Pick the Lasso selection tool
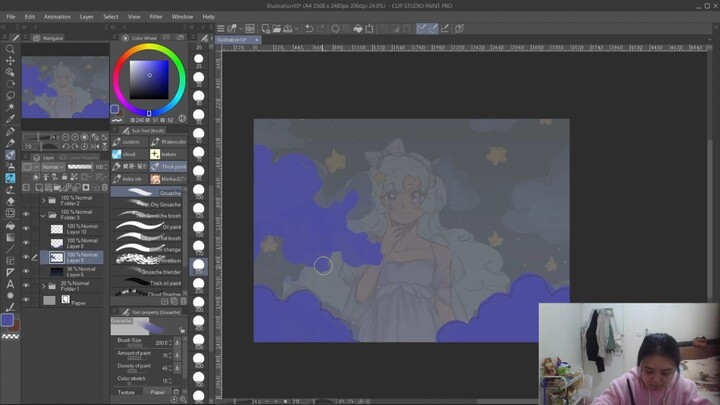Image resolution: width=720 pixels, height=405 pixels. (x=11, y=95)
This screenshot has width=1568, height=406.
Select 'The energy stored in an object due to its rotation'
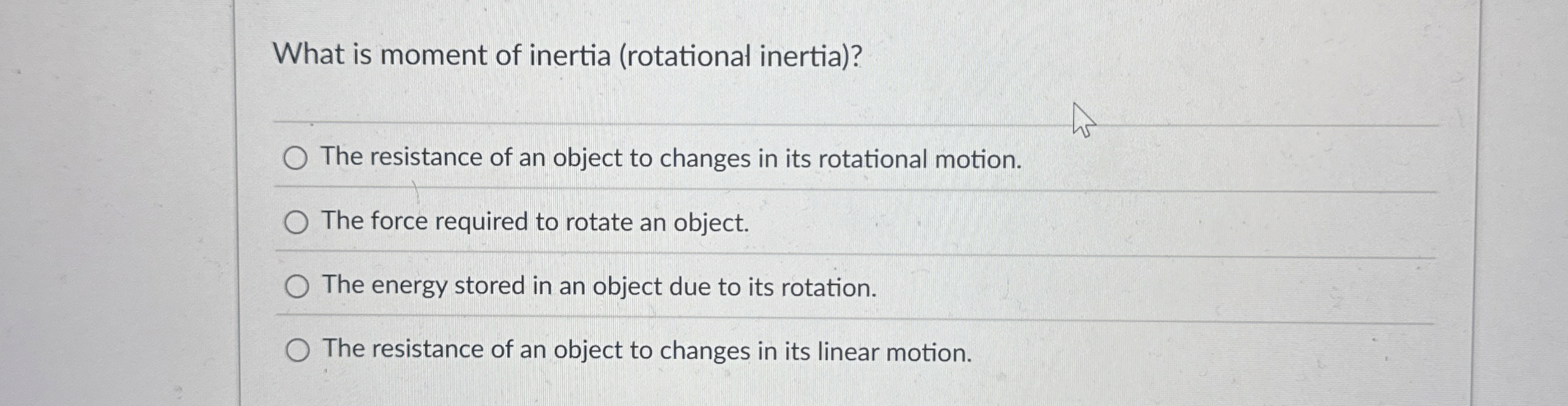pyautogui.click(x=297, y=288)
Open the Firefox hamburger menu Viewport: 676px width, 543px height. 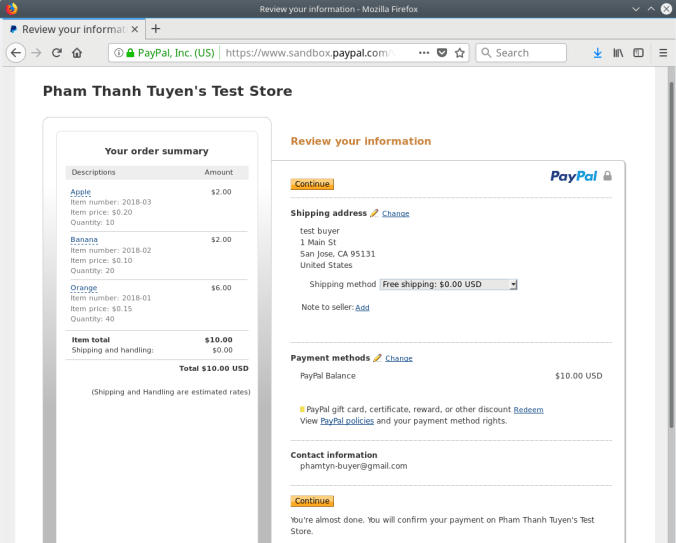pyautogui.click(x=662, y=53)
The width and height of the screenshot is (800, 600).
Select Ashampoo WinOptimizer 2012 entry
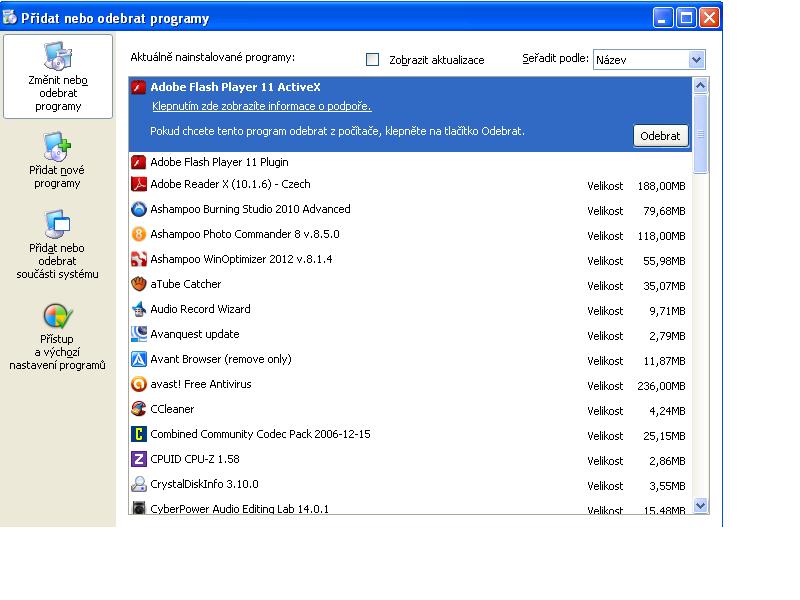(x=241, y=259)
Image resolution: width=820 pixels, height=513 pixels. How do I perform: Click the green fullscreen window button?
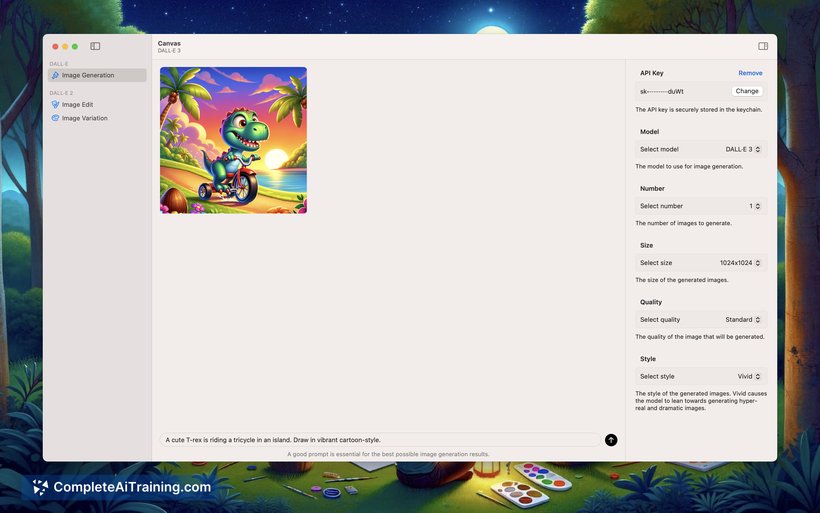[74, 46]
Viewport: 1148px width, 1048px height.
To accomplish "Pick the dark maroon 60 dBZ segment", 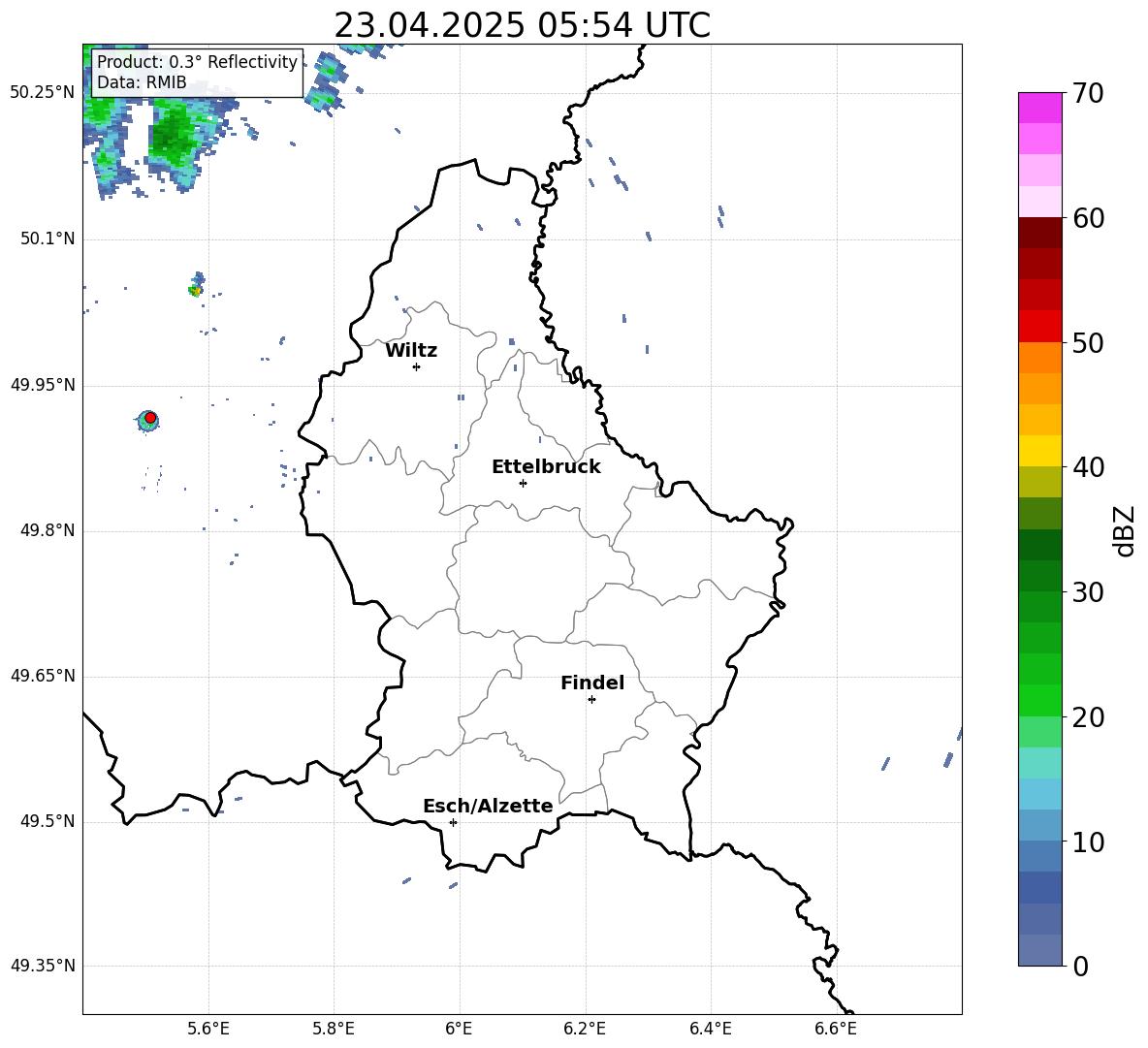I will pos(1039,233).
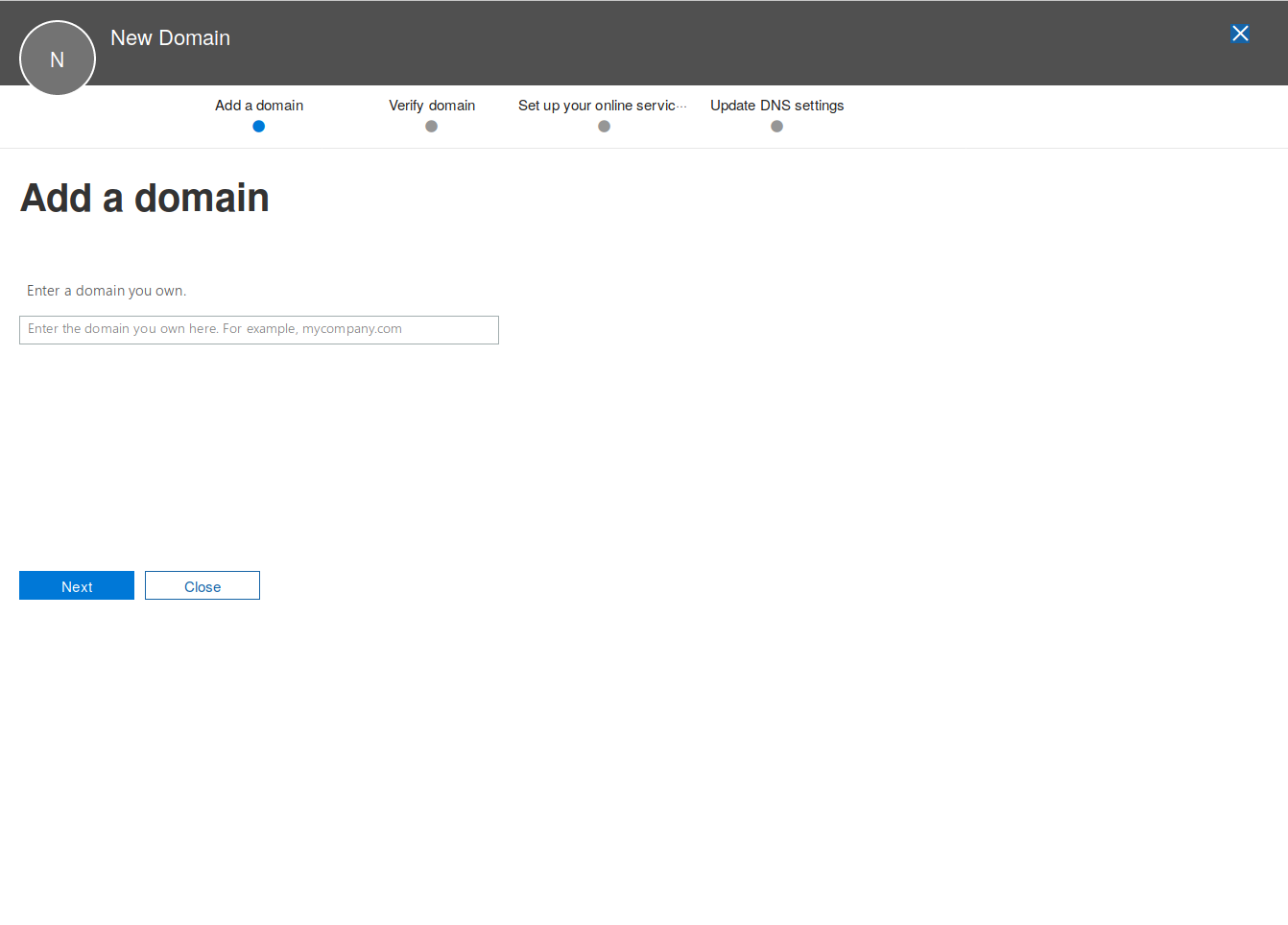The height and width of the screenshot is (925, 1288).
Task: Click the N avatar circle icon
Action: click(58, 59)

What the task requires: When copying from the data above, begin at the line containing "The width and" and end at the line containing "Viewport: 1148px width, 1048px height."; return those lines exactly and leave all pictures behind.

Response to this exercise:
The width and height of the screenshot is (800, 600).
Select Ashampoo WinOptimizer 2012 entry
(x=241, y=259)
Image resolution: width=820 pixels, height=513 pixels. How do I perform: Click the green fullscreen window button?
[74, 46]
Viewport: 1148px width, 1048px height.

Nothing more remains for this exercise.